Oleh : Dr. Wiratmadinata, S.H.,M.H.
PAGI hari, 2 September 2024, kopi pagi saya benar-benar pahit, baik rasa maupun nuansanya. Hampir saja saya campakkan cangkirnya, tersebab sebuah “breaking news, dari salah satu media online memberitakan; “Rumah Cagub Bustami Hamzah Dilempari Granat”. “What?” teriak saya dalam hati. “Hari begini, masih ada berita seperti ini?”.
Padahal sudah jauh-jauh hari saya mulai yakin, setelah 20 tahun damai di Aceh, sejak tahun 2005, yang artinya ada empat (4) kali Pemilihan Gubernur; mestinya politik Aceh sudah semakin dewasa, semakin matang, semakin intelek dan semakin berperadaban. Perspektif ini harusnya jadi tanggungjawab semua pihak, terutama rakyat Aceh sendiri, elit politik bahkan Pemerintah Pusat. Atau justru ini bukan soal politik? Semua serba mungkin, meski dalam tanda tanya?
Setelah merenung sejenak, sambil menerawang dan mengira-ngira, kearah mana cerita ini akan bergulir, hal pertama yang saya lakukan adalah; memeriksa komentar publik. Saya periksa semua channel Media Sosial, grup WA, dan lain-lain. Pandangan mereka secara umum ada dua jenis; pertama; sangat tidak bersimpati, dan menganggap ini adalah tindakan bodoh, dan politik kuno yang ketinggalan jaman; tidak seharusnya model-model teror seperti ini dilakukan dalam Pilkada kali ini. Kita masih ingat peristiwa kekerasan menjelang Pemilu tahun 2012 yang memilukan itu. Semoga jangan terjadi lagi. Sementara kelompok kedua, mengomentarinya dengan pendekatan “teori konspirasi”; bahwa ini disengaja, untuk melakukan “playing victim” dari pihak korban. Ah, ini juga sangat spekulatif.

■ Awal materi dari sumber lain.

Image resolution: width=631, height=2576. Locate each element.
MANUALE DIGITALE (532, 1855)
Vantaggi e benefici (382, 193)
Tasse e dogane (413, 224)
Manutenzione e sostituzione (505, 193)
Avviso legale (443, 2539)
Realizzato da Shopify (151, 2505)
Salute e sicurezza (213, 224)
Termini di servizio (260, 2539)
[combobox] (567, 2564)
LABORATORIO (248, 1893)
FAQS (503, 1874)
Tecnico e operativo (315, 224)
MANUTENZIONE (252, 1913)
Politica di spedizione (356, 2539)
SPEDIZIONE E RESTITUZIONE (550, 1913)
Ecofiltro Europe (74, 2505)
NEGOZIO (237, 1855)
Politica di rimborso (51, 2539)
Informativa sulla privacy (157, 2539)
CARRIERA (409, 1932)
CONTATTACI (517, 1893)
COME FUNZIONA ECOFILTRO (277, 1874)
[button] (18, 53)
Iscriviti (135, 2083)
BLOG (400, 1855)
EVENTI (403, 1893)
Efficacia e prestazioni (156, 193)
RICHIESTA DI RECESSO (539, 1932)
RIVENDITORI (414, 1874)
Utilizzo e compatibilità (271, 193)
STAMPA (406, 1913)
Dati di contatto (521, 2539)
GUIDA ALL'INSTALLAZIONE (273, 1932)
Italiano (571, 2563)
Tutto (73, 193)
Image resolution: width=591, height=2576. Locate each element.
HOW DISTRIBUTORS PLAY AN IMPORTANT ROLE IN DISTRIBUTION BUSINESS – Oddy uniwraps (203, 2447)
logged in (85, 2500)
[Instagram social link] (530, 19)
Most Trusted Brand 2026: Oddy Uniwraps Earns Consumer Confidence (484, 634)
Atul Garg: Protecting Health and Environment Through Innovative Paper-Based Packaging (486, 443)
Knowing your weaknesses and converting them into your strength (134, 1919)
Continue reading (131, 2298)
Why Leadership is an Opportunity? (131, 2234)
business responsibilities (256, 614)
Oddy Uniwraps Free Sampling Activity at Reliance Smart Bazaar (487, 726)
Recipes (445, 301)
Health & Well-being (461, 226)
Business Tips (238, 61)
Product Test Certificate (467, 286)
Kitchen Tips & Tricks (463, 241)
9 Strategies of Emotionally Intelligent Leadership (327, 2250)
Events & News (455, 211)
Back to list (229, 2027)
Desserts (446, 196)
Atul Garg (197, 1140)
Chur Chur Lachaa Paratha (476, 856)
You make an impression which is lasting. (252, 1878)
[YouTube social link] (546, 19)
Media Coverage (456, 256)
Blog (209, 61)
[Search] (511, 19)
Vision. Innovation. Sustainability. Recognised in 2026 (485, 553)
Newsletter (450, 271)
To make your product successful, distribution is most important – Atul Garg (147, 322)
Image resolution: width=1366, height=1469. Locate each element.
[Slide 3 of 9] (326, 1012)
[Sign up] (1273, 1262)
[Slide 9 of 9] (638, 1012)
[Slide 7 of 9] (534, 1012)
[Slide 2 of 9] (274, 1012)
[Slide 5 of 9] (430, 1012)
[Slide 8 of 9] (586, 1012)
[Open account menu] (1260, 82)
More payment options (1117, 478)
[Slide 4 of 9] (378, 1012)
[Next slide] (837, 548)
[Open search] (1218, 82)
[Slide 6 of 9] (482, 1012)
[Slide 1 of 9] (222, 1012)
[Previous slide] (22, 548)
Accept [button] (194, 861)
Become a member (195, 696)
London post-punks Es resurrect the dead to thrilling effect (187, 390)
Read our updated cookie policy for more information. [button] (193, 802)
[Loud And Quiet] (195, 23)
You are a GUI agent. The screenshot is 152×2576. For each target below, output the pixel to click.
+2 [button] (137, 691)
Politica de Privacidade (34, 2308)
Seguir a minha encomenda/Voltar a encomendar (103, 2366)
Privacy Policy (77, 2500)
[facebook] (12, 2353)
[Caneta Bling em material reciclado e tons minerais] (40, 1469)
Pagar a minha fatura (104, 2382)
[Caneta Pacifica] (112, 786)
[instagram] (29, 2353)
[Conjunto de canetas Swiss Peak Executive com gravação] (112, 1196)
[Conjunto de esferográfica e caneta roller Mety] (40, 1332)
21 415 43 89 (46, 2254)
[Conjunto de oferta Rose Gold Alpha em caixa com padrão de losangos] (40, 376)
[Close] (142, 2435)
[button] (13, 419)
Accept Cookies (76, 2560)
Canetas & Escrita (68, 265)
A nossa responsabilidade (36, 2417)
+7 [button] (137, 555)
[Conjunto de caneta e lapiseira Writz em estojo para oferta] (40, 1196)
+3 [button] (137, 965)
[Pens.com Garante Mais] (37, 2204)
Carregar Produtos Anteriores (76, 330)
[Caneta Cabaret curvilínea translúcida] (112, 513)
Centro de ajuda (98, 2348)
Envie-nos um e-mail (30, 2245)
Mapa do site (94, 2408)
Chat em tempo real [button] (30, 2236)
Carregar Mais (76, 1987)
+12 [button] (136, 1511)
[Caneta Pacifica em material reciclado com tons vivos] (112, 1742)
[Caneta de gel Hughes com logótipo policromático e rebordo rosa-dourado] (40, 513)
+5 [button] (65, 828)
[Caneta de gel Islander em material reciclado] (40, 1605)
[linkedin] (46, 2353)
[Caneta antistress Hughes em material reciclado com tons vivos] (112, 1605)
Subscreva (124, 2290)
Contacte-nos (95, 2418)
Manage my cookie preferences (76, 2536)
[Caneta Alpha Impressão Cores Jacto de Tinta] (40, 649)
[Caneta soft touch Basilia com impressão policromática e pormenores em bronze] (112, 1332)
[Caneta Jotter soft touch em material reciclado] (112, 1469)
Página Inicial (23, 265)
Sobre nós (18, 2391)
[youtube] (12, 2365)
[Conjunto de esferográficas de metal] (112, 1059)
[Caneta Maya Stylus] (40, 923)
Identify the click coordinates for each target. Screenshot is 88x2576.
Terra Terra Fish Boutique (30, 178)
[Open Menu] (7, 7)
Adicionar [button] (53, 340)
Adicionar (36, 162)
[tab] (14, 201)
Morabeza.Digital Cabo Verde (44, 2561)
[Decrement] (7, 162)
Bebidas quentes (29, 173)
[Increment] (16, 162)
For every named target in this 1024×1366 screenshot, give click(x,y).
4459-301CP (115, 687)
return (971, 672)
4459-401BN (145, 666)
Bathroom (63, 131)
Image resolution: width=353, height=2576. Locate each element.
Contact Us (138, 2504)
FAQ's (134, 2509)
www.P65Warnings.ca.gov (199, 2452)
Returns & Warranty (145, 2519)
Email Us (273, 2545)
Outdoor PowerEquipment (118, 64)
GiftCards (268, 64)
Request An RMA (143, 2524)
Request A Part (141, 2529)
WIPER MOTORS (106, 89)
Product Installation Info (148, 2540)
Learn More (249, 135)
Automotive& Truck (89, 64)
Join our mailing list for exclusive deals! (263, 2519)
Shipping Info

Tapi apapun komentarnya, bagi saya spekulasi-spekulasi liar itu justru tidak penting. Hanya penjelasan polisilah yang absah dan bisa dipertanggungjawabkan. Yang pasti; dari sudut kepentingan rakyat Aceh secara keseluruhan; berita ini berpotensi membangkitkan kembali persepsi buruk di luar Aceh; bahwa propinsi ini masih belum aman.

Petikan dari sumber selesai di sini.